Ele ressaltou que tomou essa atitude motivado pela educação que seus pais lhe deram. “Nesse mundo não somos nada. Não adianta tentar tomar proveito das coisas dos outros. O que é da gente é da gente e ninguém tira. Meu pai dizia para não desejar crescer na vida passando os outros para trás”, ensinou.

Pelo valor e pela proximidade com a agência da Caixa, Alves logo supôs que a pessoa tinha sacado o auxílio emergencial pago pelo governo federal. “Provavelmente a pessoa sacou o auxílio e acabou perdendo. Se alguém souber de quem é o dinheiro, por favor, é só me procurar na minha barbearia", gravou no vídeo.

icon-aspas "A gente chorou junto, mas vi que ela está precisando desse dinheiro mais do que eu"

NO SUPERMERCADO

Enquanto isso, a dona do dinheiro nem tinha ideia que havia perdido a sacola com seus pertences. Segundo Alves, ela foi ao mercado comprar alimentos. Depois de separar pacotes de arroz e feijão, foi ao caixa fazer o pagamento e não achou o dinheiro. “Foi quando ‘caiu a ficha’. Ela começou a chorar e entrou em desespero”, contou o barbeiro. A mulher contou ao funcionário do estabelecimento que havia perdido o dinheiro e, por sorte ou por essas coincidências que ninguém sabe explicar, o funcionário tinha assistido o vídeo de Alves. “Ela achou que fosse brincadeira do funcionário, não acreditava que alguém que encontrasse o dinheiro pudesse devolvê-lo."

EMOÇÃO DA DEVOLUÇÃO

Incrédula no início, a mulher, que pediu para não ter seu nome divulgado, foi até a barbearia de Alves e quando viu que a intenção de devolver o dinheiro era real, se emocionou. Ela abraçou o barbeiro e confidenciou que não tinha mais esperança de encontrar o dinheiro. Mesmo passando dificuldades, quando viu que a situação econômica do barbeiro também está difícil, quis oferecer R$200 como agradecimento. “Eu não aceitei. O dinheiro é dela. A gente chorou junto, mas vi que ela está precisando desse dinheiro mais do que eu. Quando a pandemia passar vou retomar os clientes da barbearia”, justificou. A mulher, segundo ele, vende balas no centro da cidade.

## O que fazer:
Transcreva sem mudar nada a parte do trecho sobre o barbeiro que começa nas palavras "Pelo valor e" e para logo depois de "gravou no vídeo.". A lista que vem depois do trecho é um material à parte.

## Dados do exercício:
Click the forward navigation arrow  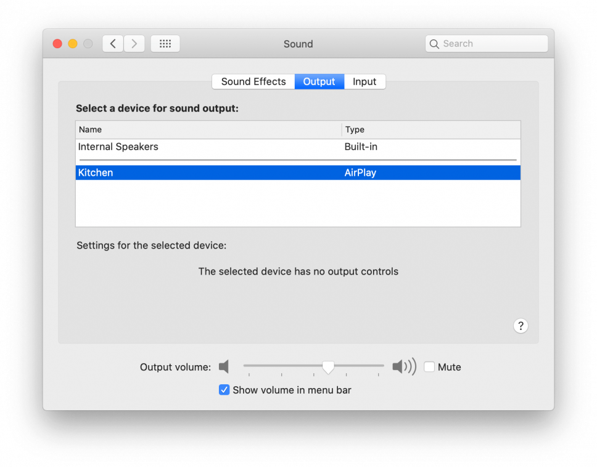tap(134, 44)
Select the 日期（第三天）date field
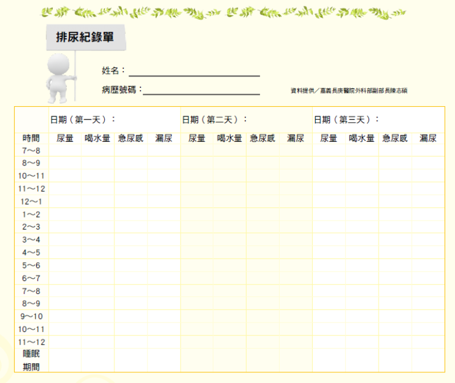This screenshot has width=455, height=383. (379, 120)
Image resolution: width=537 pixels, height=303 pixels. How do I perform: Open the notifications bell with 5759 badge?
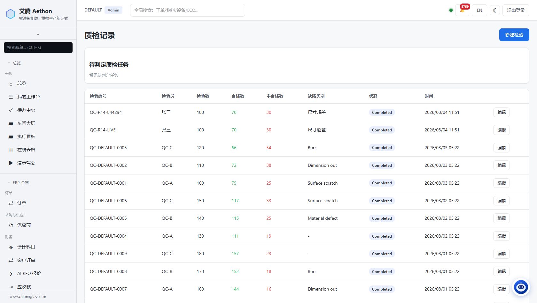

## Resposta esperada:
Pelo valor e pela proximidade com a agência da Caixa, Alves logo supôs que a pessoa tinha sacado o auxílio emergencial pago pelo governo federal. “Provavelmente a pessoa sacou o auxílio e acabou perdendo. Se alguém souber de quem é o dinheiro, por favor, é só me procurar na minha barbearia", gravou no vídeo.